Hope Williams, Sr. HR Business Partner at High Alpha, shares how early-stage startups can develop a competitive compensation strategy.

4.15.21
Article by
Hope Williams
compensation strategy||

For early-stage, high-growth startups, preserving your cash runway is essential to achieving your long-term goals. This often means paying your first employees less than they could make at a larger organization. There is always someone who could pay more, and to founders, this can feel discouraging when trying to recruit world-class talent. 

However, it's important to remember that cash compensation is only a short-term incentive. High performers evaluate roles based on more than just their salary alone. 

While it's crucial to offer your employees fair and equitable pay, salary is not the only thing you should include in your compensation strategy. Compensation also includes the role, responsibilities, company culture, growth opportunities, benefits, bonuses, PTO, and stock options. 

The good news: startups have many innate talent rewards. 

Focus on the Strengths of a Startup

Although startups may not be able to compete with the base salaries at large organizations, they can be more attractive to potential candidates because of other factors you do have control over.

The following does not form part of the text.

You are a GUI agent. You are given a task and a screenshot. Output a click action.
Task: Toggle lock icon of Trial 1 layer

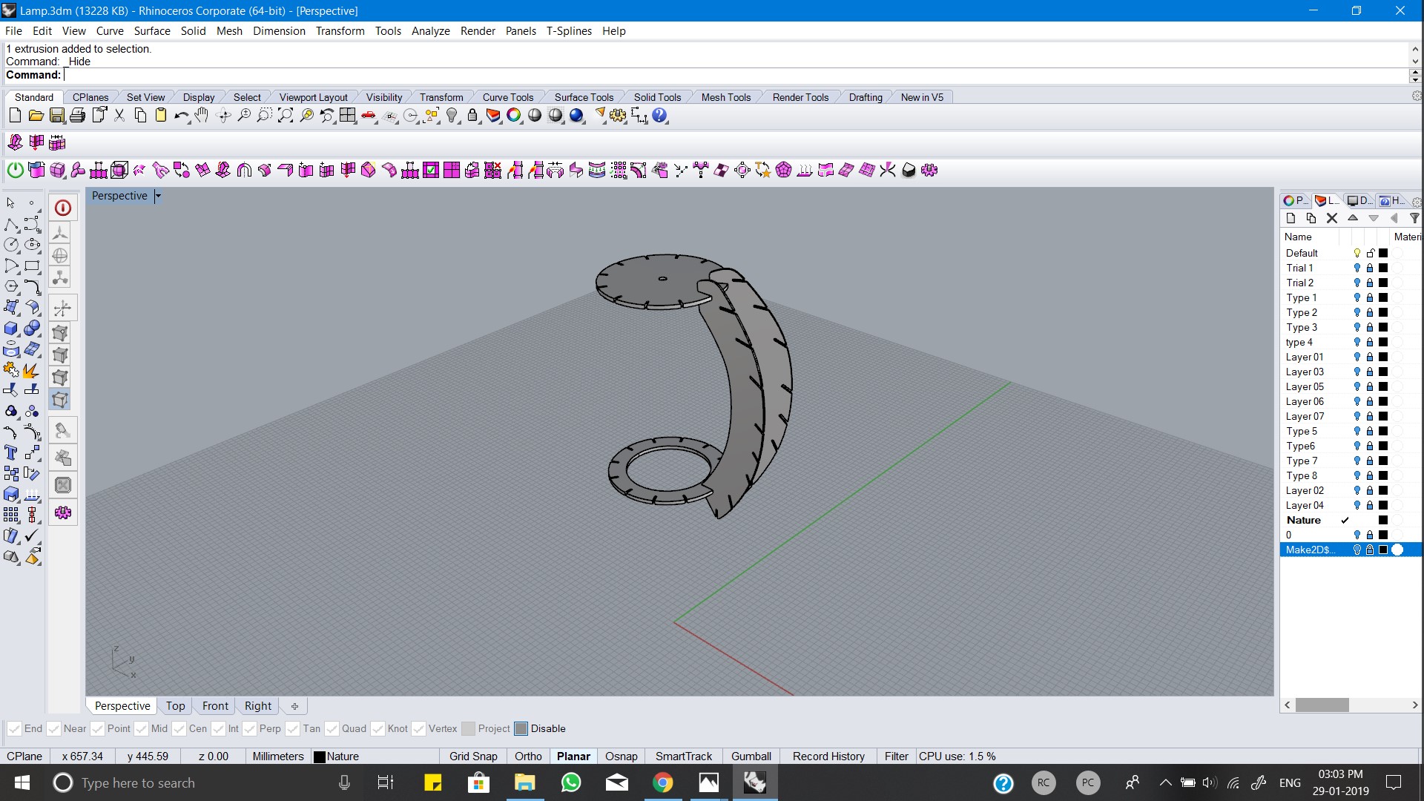coord(1370,268)
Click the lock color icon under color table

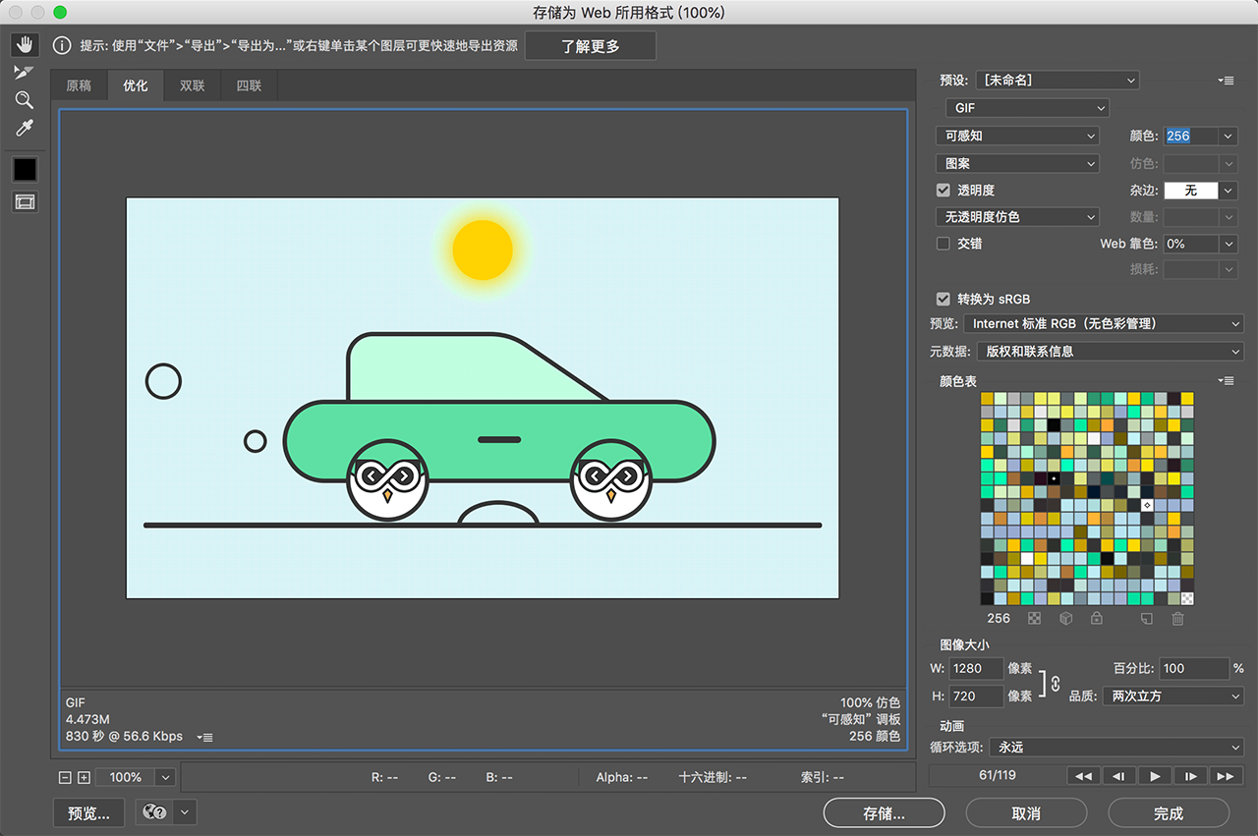tap(1096, 619)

Startups possess opportunities for big impact, new experiences, career growth, and direct access to leadership. These intangibles are a major part of your compensation package.

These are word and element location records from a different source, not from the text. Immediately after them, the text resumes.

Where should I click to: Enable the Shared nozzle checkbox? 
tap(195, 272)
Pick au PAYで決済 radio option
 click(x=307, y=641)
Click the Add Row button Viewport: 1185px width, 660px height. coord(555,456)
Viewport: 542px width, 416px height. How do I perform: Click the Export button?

Some examples include projects that require starting something from scratch. To potential hires, the idea of building something new or tackling unfamiliar assignments is rewarding. Additionally, unlike big corporations, as one of the first hires to a new team, employees will develop personal relationships with leadership. 

We encourage all our companies and Co-Founders to articulate and align on their company’s beliefs on compensation.  Once you set your compensation strategy in stone, the next steps are to be transparent about it and be sure each hire and promotion follow your established guidelines.

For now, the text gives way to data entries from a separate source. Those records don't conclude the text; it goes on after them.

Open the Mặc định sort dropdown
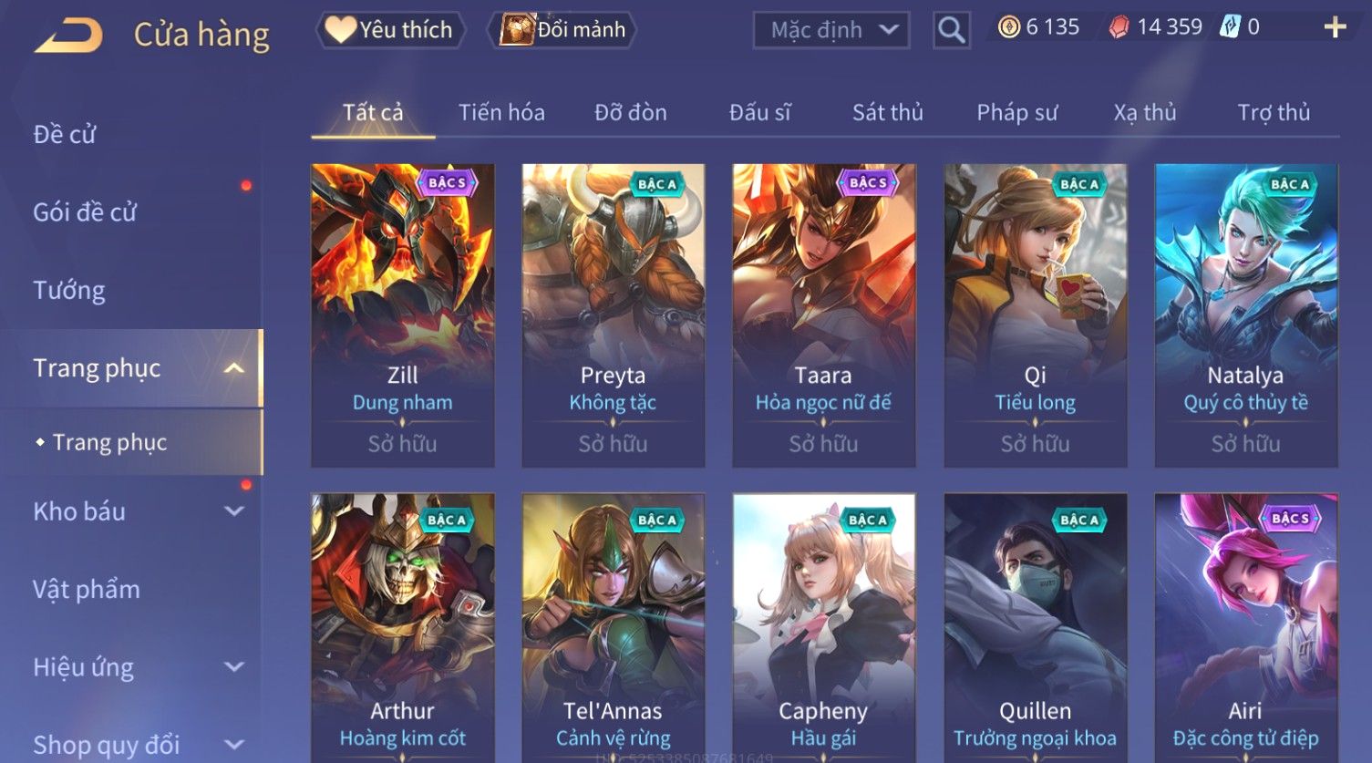This screenshot has width=1372, height=763. tap(831, 30)
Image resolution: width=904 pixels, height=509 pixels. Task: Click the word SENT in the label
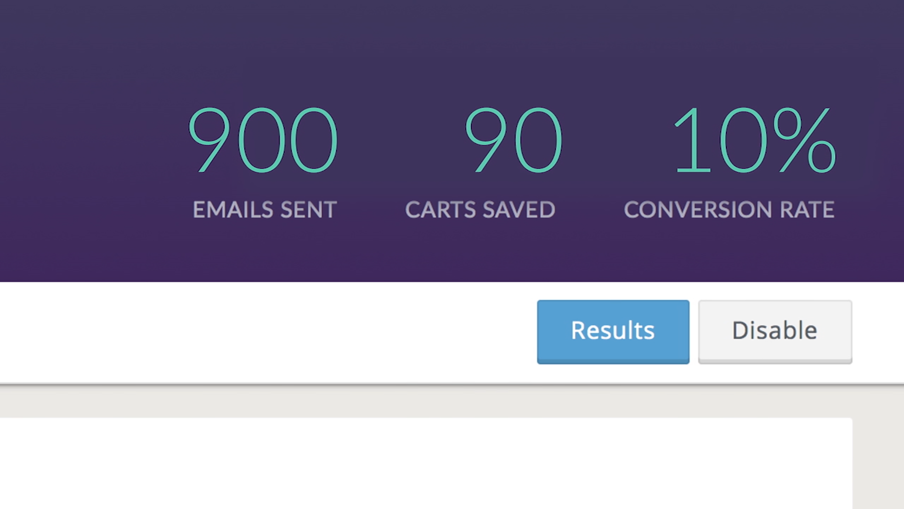308,210
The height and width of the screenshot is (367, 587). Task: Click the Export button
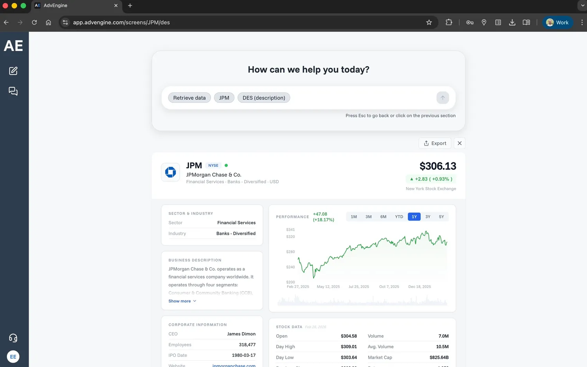pyautogui.click(x=435, y=143)
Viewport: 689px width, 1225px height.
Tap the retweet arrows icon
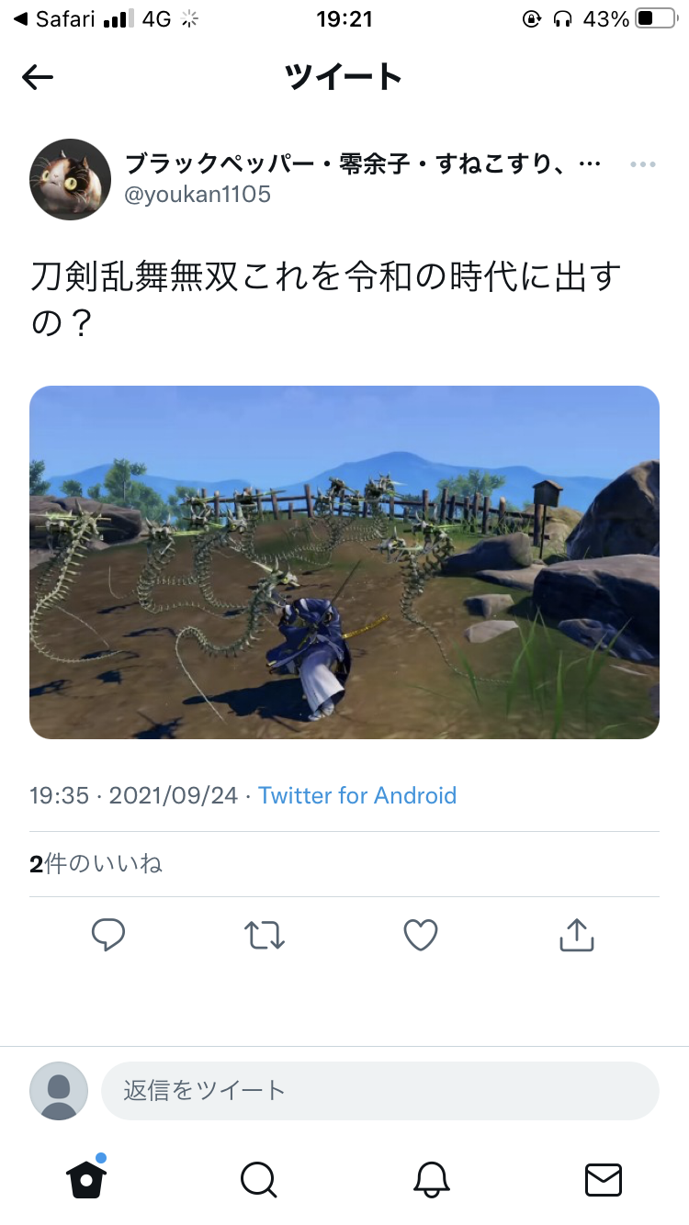tap(265, 935)
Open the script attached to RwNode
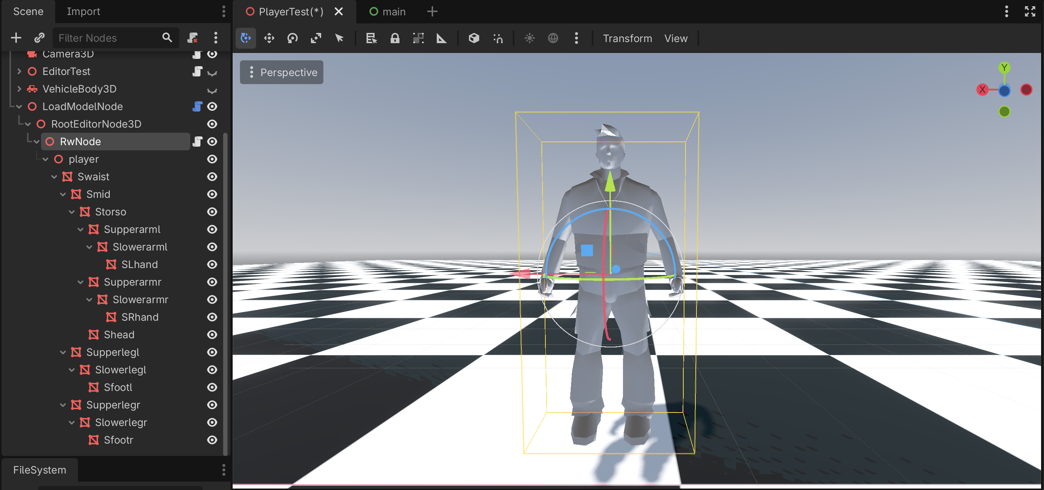This screenshot has height=490, width=1044. pyautogui.click(x=197, y=141)
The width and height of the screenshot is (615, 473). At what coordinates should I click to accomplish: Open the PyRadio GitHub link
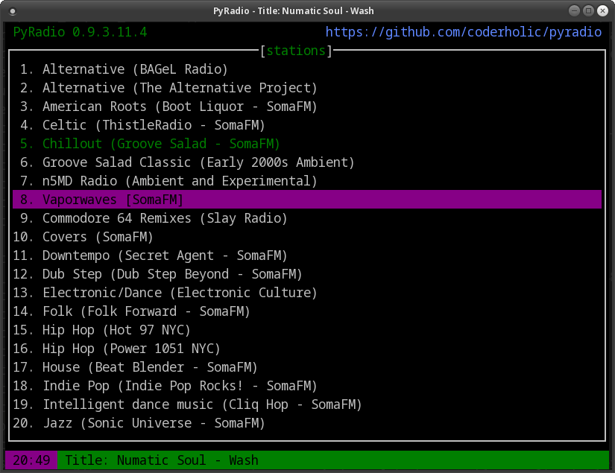(462, 32)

When I’m working with High Alpha CEOs and Co-Founders, I recommend they base their compensation strategy on their culture and values. For example, one of our companies chose to provide a completely remote team environment, flexible work schedules, stipends for home office and tech, and the ability to work across different time zones as a part of their compensation strategy. This was a direct reflection of their culture that values people integrating their life with work.

Applying Your Philosophy to Recruiting 

When you're actively recruiting, make sure to share your entire philosophy and the full story behind your open opportunity. Go in-depth regarding the unique advantages behind the role. 

It is also essential to ask about salary expectations early on. This ensures neither party is wasting the other's time. If they are expecting a salary outside of your budget, don't be afraid to ask if there are other aspects of compensation that they're open to negotiating further.

At the end of the day, having and presenting a full-picture compensation plan will help you find great talent that is passionate about your mission, understands your company's stage, and is motivated by the work they’ll be doing and the opportunity at hand.